───── EXERCISE DATA ─────
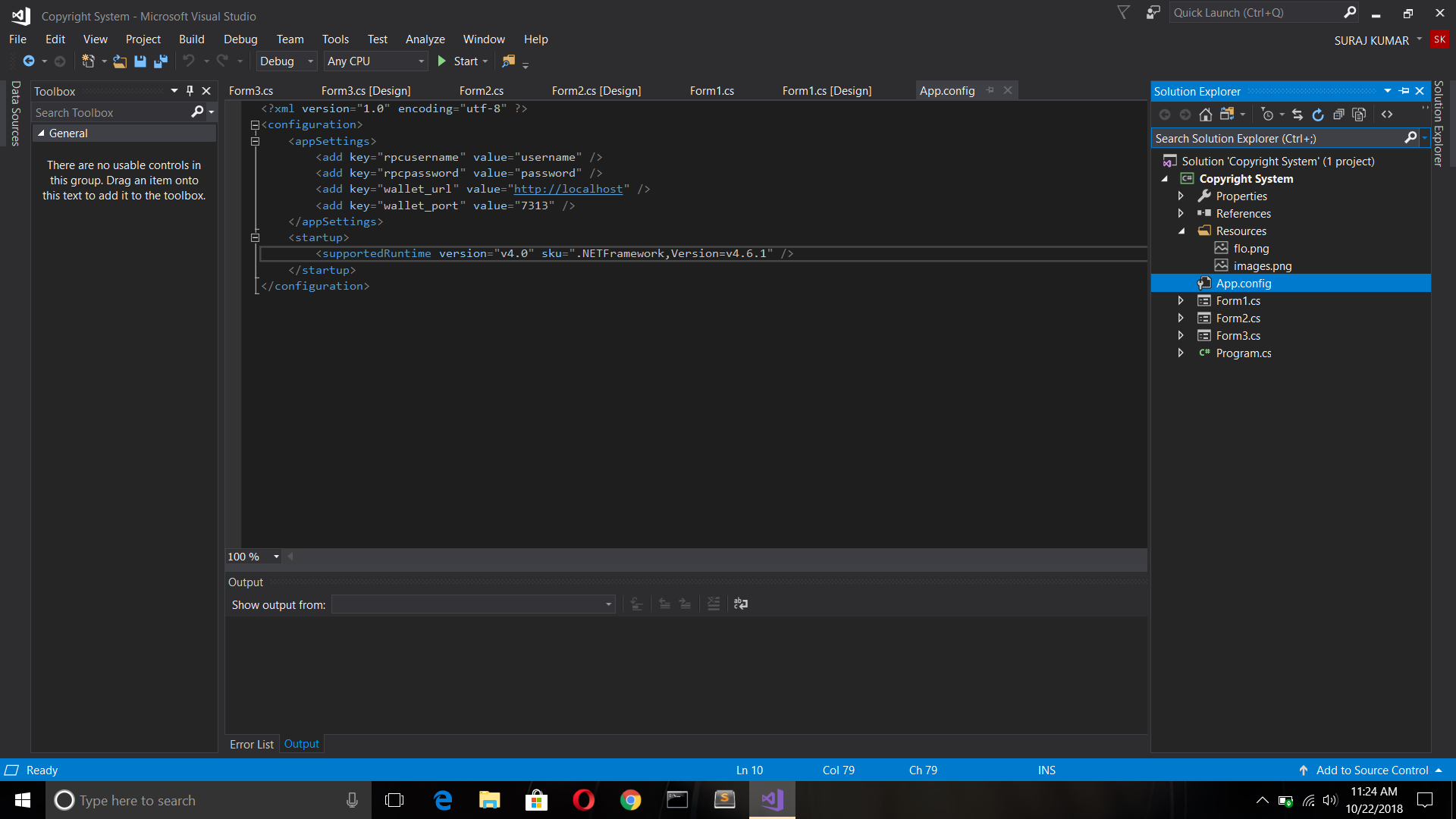Screen dimensions: 1456x819
Task: Switch to the Form2.cs [Design] tab
Action: (597, 90)
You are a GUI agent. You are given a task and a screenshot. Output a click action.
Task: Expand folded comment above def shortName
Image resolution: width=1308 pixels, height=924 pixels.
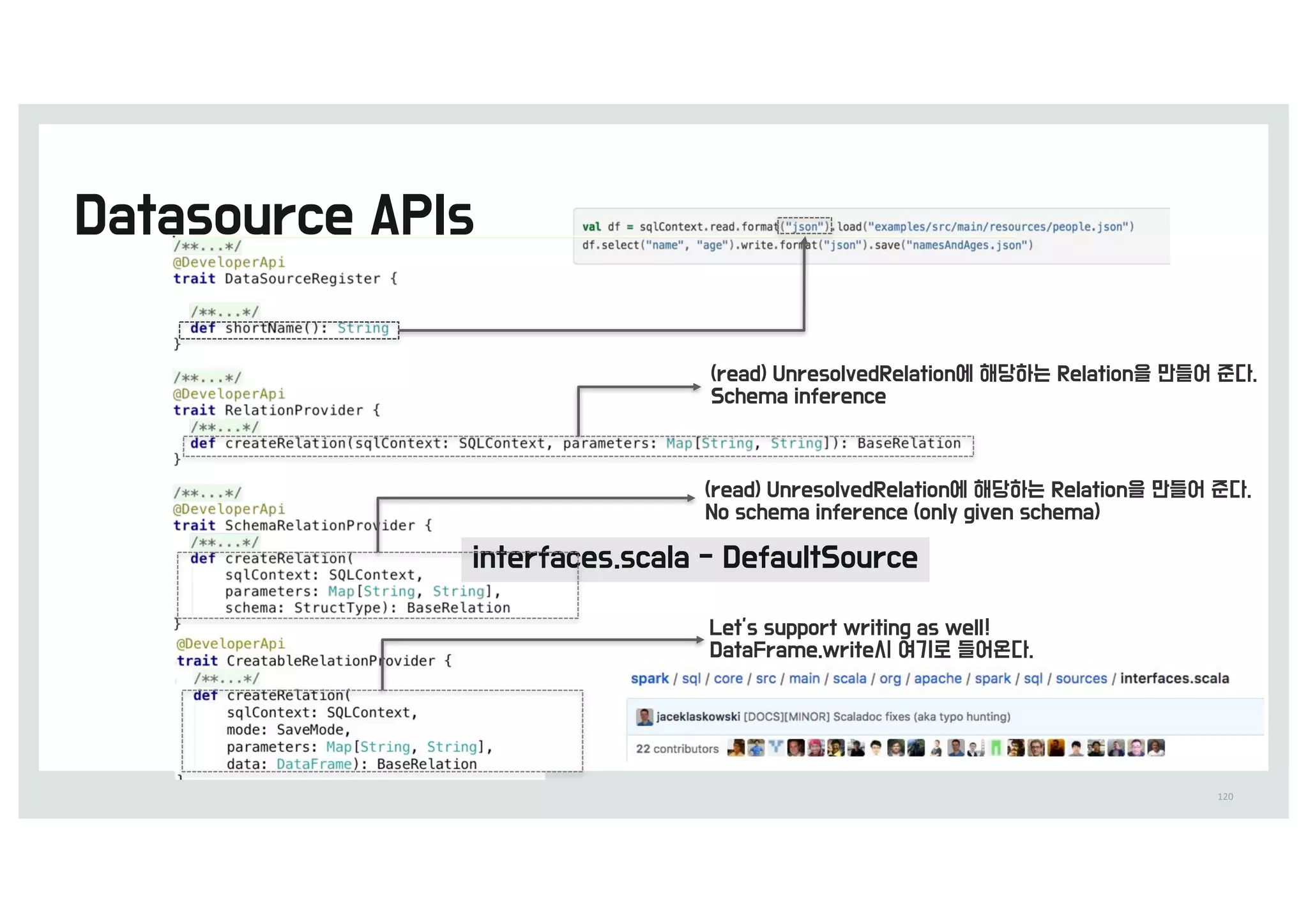coord(225,312)
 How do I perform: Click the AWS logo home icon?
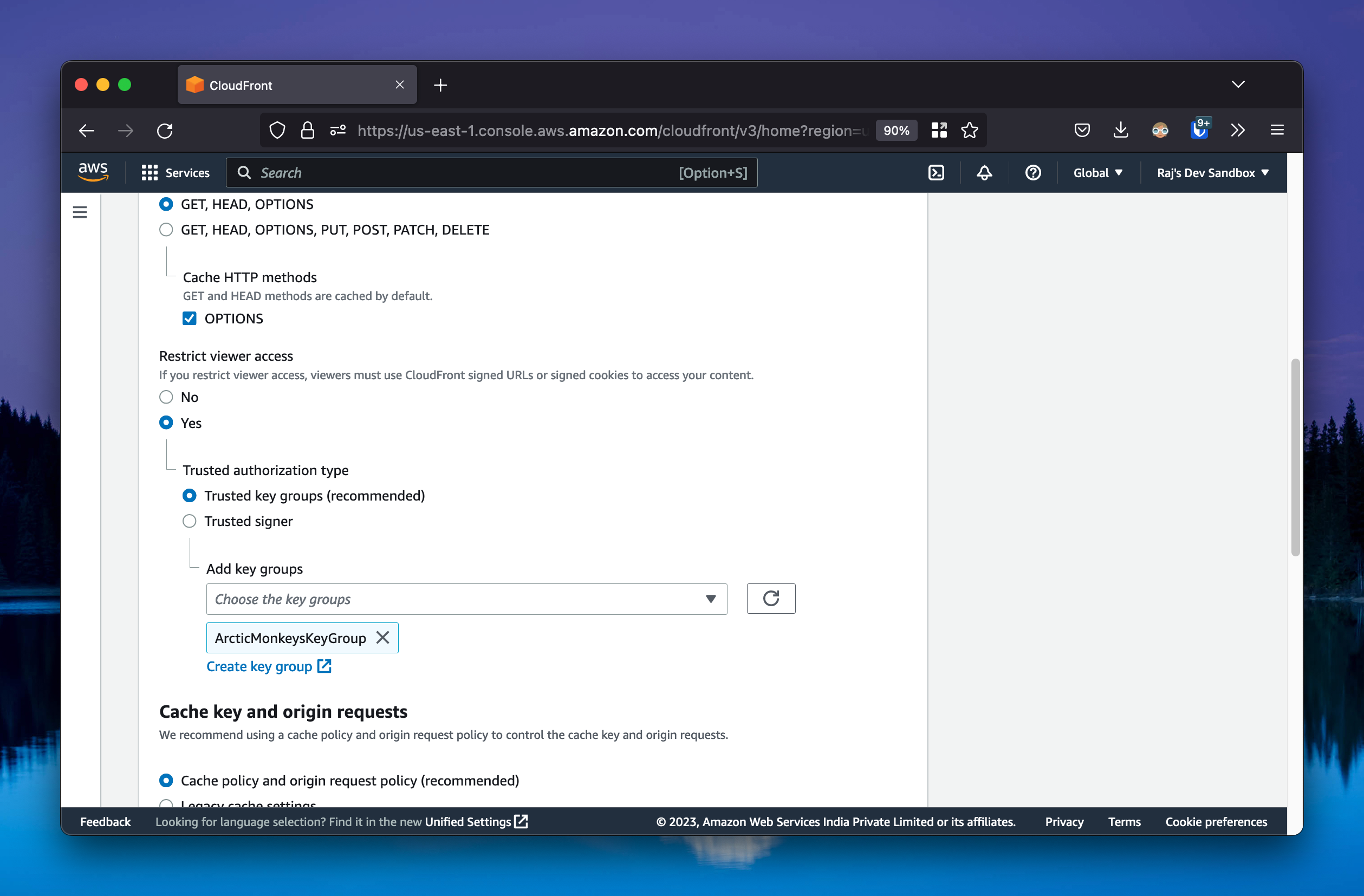tap(93, 172)
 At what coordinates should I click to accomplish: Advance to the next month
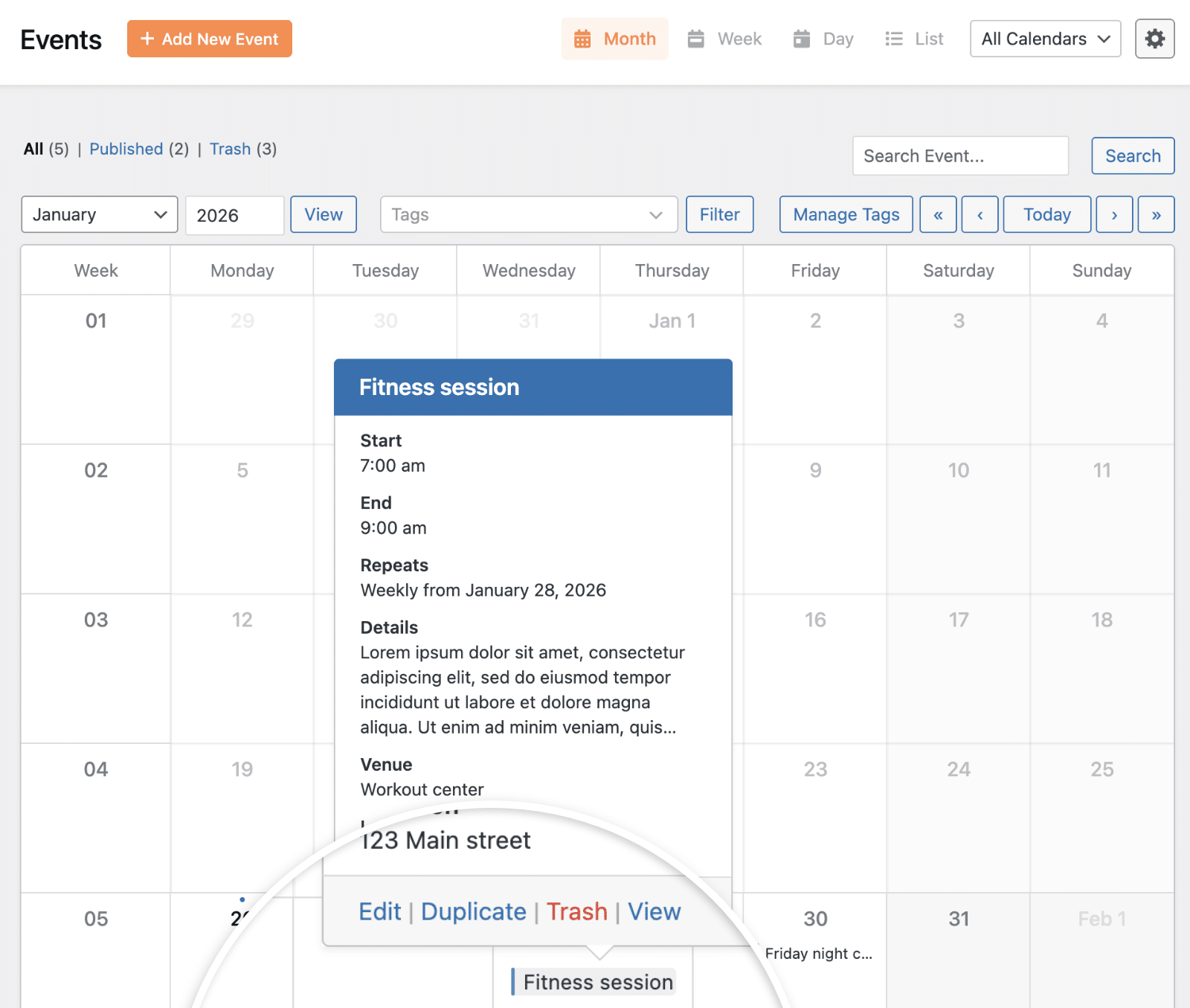1114,214
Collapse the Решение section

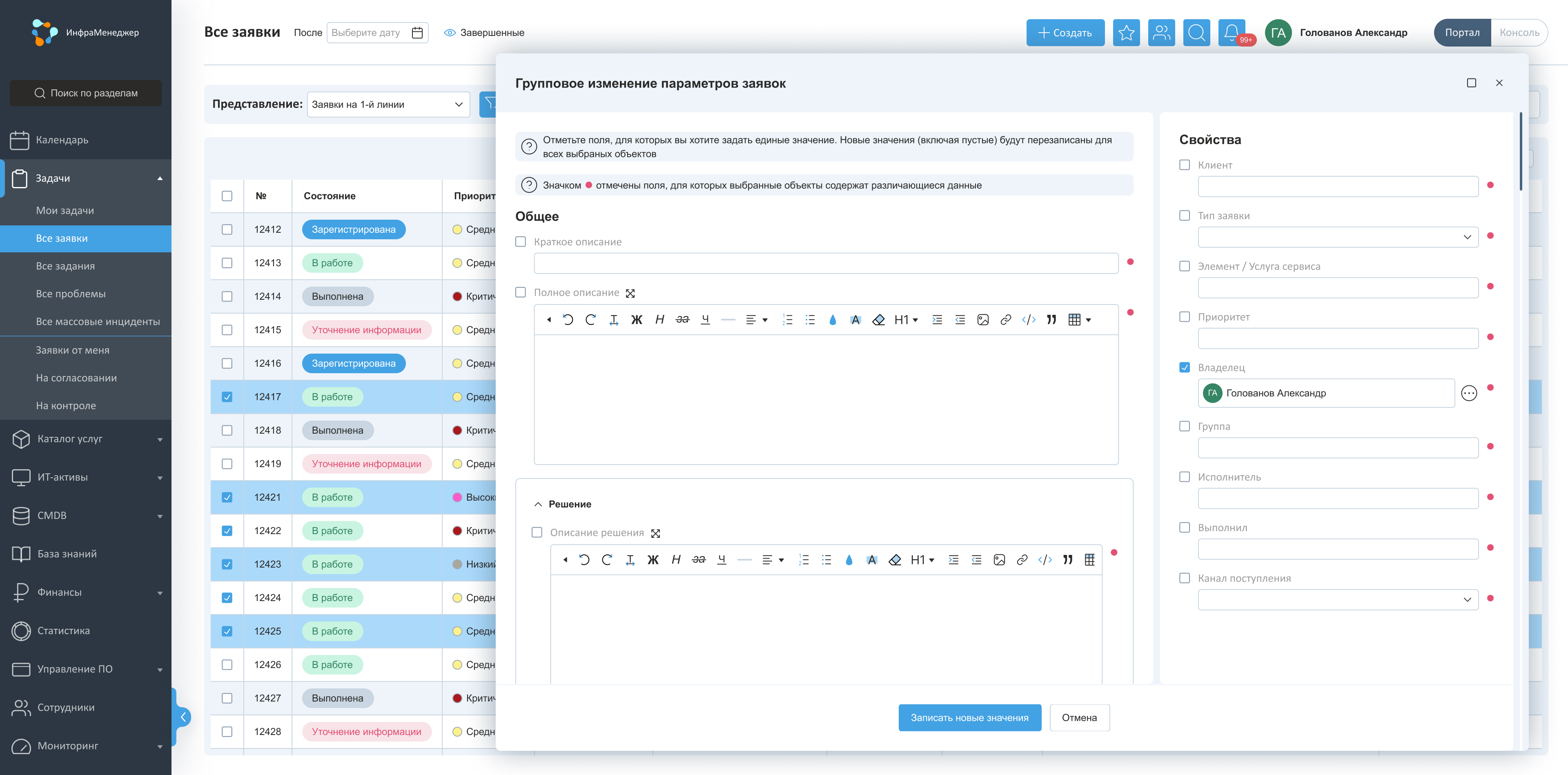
─────
Looking at the records above, extract only the lines from the one with "At what coordinates" through the last line, exactly, with the pictures left out.

 At what coordinates should I click to accomplish: Advance to the next month
1114,214
Collapse the Решение section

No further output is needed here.